▶ [PROBLEM DETAILS]
Identify each line in the records below that contains the word "computer", and copy it.

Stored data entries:
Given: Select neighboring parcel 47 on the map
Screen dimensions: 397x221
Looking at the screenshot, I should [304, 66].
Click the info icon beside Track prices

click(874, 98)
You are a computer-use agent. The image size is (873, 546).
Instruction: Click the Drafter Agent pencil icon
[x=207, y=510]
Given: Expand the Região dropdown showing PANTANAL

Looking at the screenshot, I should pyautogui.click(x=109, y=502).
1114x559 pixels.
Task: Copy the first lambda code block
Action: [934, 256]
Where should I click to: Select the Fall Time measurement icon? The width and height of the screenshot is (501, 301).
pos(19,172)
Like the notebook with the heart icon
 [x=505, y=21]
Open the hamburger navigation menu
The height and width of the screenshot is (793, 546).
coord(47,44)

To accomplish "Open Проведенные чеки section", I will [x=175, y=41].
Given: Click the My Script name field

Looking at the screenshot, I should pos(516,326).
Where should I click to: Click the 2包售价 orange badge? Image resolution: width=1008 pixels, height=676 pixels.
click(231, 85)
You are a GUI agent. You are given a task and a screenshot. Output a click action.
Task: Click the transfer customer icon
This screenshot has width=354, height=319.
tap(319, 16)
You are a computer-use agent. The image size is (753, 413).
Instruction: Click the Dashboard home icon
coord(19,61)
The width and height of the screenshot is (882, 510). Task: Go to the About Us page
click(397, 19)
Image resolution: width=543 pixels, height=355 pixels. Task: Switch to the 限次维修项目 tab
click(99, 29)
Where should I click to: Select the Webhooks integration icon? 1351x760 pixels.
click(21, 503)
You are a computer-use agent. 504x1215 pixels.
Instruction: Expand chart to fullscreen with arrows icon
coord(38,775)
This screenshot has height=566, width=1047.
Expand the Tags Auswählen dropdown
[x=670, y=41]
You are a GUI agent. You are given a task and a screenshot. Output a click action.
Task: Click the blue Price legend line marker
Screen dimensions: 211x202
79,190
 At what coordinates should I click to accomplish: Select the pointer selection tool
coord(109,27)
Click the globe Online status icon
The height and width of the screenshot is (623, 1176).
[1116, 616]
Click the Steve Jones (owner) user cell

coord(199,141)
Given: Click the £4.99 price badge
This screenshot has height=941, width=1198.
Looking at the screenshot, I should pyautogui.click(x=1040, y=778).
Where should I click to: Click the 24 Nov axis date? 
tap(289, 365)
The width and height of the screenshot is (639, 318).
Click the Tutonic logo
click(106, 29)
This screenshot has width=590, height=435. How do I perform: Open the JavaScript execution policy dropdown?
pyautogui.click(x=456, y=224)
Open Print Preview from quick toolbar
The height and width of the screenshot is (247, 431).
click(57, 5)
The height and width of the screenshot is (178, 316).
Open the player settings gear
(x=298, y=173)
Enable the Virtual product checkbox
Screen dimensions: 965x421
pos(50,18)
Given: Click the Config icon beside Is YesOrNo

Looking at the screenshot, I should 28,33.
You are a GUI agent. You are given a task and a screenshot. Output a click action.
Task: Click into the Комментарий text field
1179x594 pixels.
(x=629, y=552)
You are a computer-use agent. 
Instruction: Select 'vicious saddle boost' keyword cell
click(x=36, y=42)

▶ [RESPONSE TO THE EXERCISE]
You are a computer-use agent. The image size is (873, 546).
You are a computer-use agent. The image size is (753, 413).
You are a computer-use agent. 504x1215 pixels.
You are a computer-use agent. 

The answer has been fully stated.